Revealing, Reveling In Einstein's Relativity

Albert Einstein's theory of relativity challenges how we perceive time in our everyday lives. Now, researchers have a device precise and accurate enough to measure its effects in the laboratory. Photo by Keystone - Hulton Archive/Getty Images

Einstein's theories of relativity suggest time is affected by how fast you're moving and how close you are to a gravitational field, like Earth's.

In everyday life, these time fluctuations are tiny. But now, scientists at the National Institute of Standards and Technology in Boulder, Colo., have measured them with unprecedented accuracy.

James Chin-Wen Chou and his colleagues used a pair of atomic clocks to demonstrate the relativistic changes. These clocks are based on the vibrations of an aluminum atom that's missing an electron. In one experiment, one of the clocks was 33 centimeters above the other. The higher clock experienced a slightly smaller tug of gravity, and ticked more slowly than the lower clock. In another experiment, one of the clocks moved at approximately 20 miles an hour compared with the other.

The difference in tick rate was small. Very small. Just 0.0000000000000001 percent different. The new results appear in the journal Science.

NIST scientists hope to improve the accuracy of their clocks so that they can measure even smaller relativistic changes.


A Primer On Relativity

Let's be serious. If you really want to understand the theory of relativity, I'd suggest a few years of graduate study in physics. But to give you some idea, here's a quick sketch of what is going on.

In 1905, physicists were just coming to terms with the idea that light might move at a constant speed. Einstein started toying around with the implications of that idea, so he posed a number of thought experiments that go something like this.

Say you're standing on an open-sided rail car tossing a ball up in the air. Even when the train is moving, to you on the train the ball appears to be going up and down. But think about someone standing on the ground watching the train go by. To the stationary observer, because the train is moving, the ball appears to go on a diagonal path. Think about that a moment. If you're looking straight at the ball the moment it leaves the thrower's hand, you would have to move your eyes (or your head) in the direction that the train was moving to keep the ball in the center of your vision. Compare the position of the ball with respect to you when it leaves the thrower's hand with the position at the peak of the toss, and you should see what I mean when I say the motion of the ball is diagonal to the observer on the ground.

Now imagine instead that instead of a ball, the train rider was shining a pencil-beam of light at the ceiling of the rail car.

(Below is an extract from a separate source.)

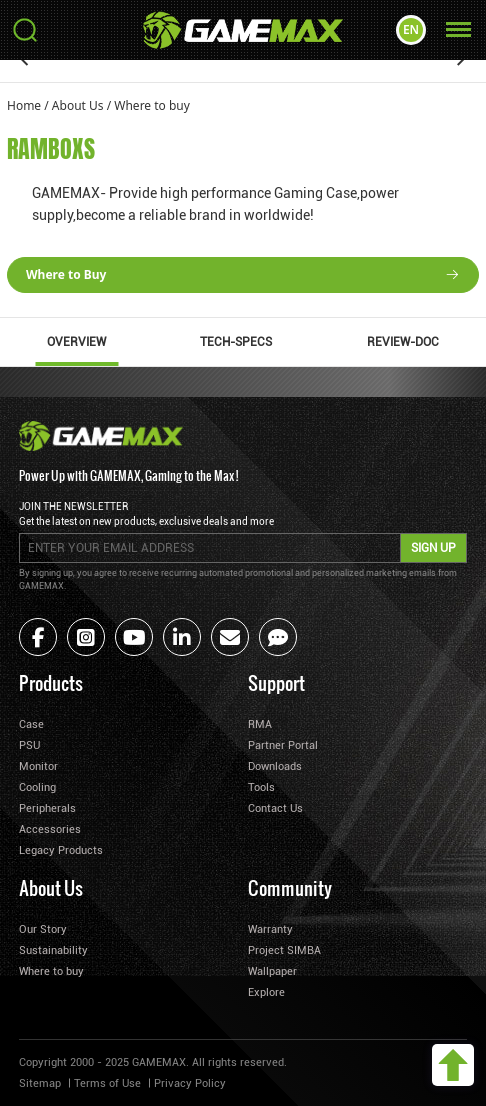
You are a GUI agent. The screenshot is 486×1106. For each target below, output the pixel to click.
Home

On the train, the beam would appear to go straight up. But to the observer on the ground it would take a movement of the eye or the head in the direction that the train was moving to keep track of  the beam of light as it went up to the ceiling. OK, you really wouldn't have to move your head or eyes because the light is traveling so fast, but this is a thought experiment.

Here's where special relativity comes in. Einstein said, "What if the speed of light were a constant no matter what?" In other words, if you shined a light, no matter how fast you were moving, the light traveled at the same speed. That creates a paradox. To the person on the train, the light goes straight up and hits the roof of the rail car. But to the person on the ground, the light goes on a diagonal to reach the roof of the car. The diagonal path of the light is like the hypotenuse of a right triangle, made by drawing a line from your eye to the roof of the car when the light was switched on to the point off to the side where the light hit the roof of the car from your point of view.

And you surely remember from your trigonometry class, that the hypotenuse of a right triangle is longer than the other two sides. So the light must have traveled a longer distance, and traveling a longer distance takes more time. But for the person on the train and the person on the ground, light is moving at the same speed -- but it traveled farther on the train. How can something traveling at the same speed travel along paths of different length and get there at the same speed?

The solution to the paradox, Einstein said, was that for the person on the moving train, time was moving more slowly. Not that it would seem to be moving more slowly to the person on the train, but compared with the speed of time for the person on the ground, it actually would be slower.

It's hard not to think of time as a constant, since it's so counterintuitive to our everyday lives. And Sean Carroll, a theoretical physicist at Caltech in Pasadena, is sympathetic. "This is something people have difficulty wrapping their minds around, because it doesn't show up in any obvious ways in our everyday lives. It's a very subtle effect, until you're flying close to a black hole or moving close to the speed of light."

Phew.

If you are still a bit confused, I feel your pain. Play with the thought experiment in your mind for a while and see if it gets any clearer. Or better still, try that graduate physics program I mentioned earlier.

And there's more bad news. It's called special relativity because it only applies to the simple case when the observer and the observed are moving at constant speeds with respect to one another. What happens if the objects are accelerating or decelerating? It took Einstein a decade to figure that one out, and I'm not even going to explain it here. Suffice it to say that gravity also has an effect on time. The stronger the gravitational field, the slower the time.